今年のラグビー日本選手権は熱かった。1月29日、秩父宮。決勝のスタンドは超満員だった。

 日本一を決める試合に出てきたのは、昨季トップリーグ9位から再び「ハードワーク」の文字を掲げ全勝優勝したサントリーと、前年度日本選手権覇者のパナソニックだった。どちらのチームも選手は粒揃いで歴史ある強豪だ。

日本一に輝いたサントリーフィフティーン
日本一に輝いたサントリーフィフティーン

 準決勝では、大学選手権で8連覇を成し遂げた帝京大と、サントリーが対戦。スコアは54-29。サントリーの白星。今季から就任した沢木敬介監督が「選手の自主性が変化した。やらされる練習ではなく、考える力がつき自らやる練習になった」というようにチームは成長していた。大学では敵なしの帝京大も前半はいい試合をしたものの、最後は力尽きた。

 もう1つの準決勝、パナソニックとヤマハ発動機の試合は、前半にヤマハのミスが重なったこともあり、持ち味であるターンオーバーからの速攻を生かしたパナソニックが勝利した。


 決勝の開始直前、秩父宮が不思議な空気に包まれていた。まさに、長いシーズンを戦う戦い方ではなく、お互いがこの1試合にすべてを懸けていることが感じられる、張り詰めた空気だった。

 選手全員でボールを運び、タフなラグビーをするサントリーと、1人1人の能力を最大限に生かすパナソニック。この異なるスタイルの2チームがぶつかり合う試合はいつもラグビーファンを魅了する。

 確実にいい試合になるとの予感があった。


 前半終了の時点で、3-3と互角の戦いだった。あとは消耗具合から選手たちの体力と選手交代のタイミングが勝負の分かれ目だろうと感じた。

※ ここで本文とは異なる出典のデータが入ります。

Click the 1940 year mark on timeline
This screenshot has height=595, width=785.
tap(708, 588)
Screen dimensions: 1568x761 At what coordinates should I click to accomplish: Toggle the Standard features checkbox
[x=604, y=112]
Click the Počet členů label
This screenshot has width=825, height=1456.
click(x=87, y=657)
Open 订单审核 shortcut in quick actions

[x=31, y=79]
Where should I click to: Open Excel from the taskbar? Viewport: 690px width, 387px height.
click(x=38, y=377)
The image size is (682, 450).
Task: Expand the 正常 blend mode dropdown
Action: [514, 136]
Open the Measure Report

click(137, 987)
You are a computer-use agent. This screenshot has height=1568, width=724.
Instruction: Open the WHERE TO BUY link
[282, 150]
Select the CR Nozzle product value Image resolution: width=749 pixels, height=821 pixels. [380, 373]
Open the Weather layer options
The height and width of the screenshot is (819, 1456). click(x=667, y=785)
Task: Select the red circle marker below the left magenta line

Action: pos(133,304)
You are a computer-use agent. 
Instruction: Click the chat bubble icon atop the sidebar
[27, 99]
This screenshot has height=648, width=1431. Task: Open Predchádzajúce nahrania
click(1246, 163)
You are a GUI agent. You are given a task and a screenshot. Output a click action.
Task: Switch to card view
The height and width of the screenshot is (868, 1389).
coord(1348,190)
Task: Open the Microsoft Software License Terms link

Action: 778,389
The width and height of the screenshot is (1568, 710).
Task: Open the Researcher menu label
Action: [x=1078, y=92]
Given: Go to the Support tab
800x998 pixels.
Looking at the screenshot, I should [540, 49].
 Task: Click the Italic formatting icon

 「予想していた試合展開ではなかった」と流キャプテンがいうように、サントリーのトライはゼロ。パナソニックは1トライを挙げた。

 しかし、結果は15-10でサントリーの勝利。

 「全員でディフェンスをするように心がけた」。ノートライではあったものの、サントリーの「ハードワークアゲイン」が24歳の流大キャプテンのもと新たなチームを作りだした。


 スポーツには必ず勝ち負けが存在する。

 私は、ラグビーの選手や監督たちの相手チームをまず尊重するところが魅力的だと感じる。

 負けたチームも勝ったチームも「サントリーさんのような素晴らしいチームと戦えたことをまずは感謝したい」「パナソニックさんのような、いい選手が数多くいるチームと戦えた」。このように、たたえ合うのだ。

 ラグビーはレフェリーにより試合運びが大きく変化していく競技。この一戦では「レフェリーの判断と選手たちの判断が異なった」と両チームとも話していたが、「そこには文句はない。言われた中で結果を残す」。こんな姿勢が、感動に輪をかける要素になる。

 ここまでタフな試合を重ねてきた選手たち。この後はオフシーズンに入る選手、スーパーラグビーに参戦する選手など、それぞれだ。共通して言えるのは、どの選手もラグビーを心から大切に思っていること。

 私たちサポーターも、ラグビー精神から学ぶことは数多くある。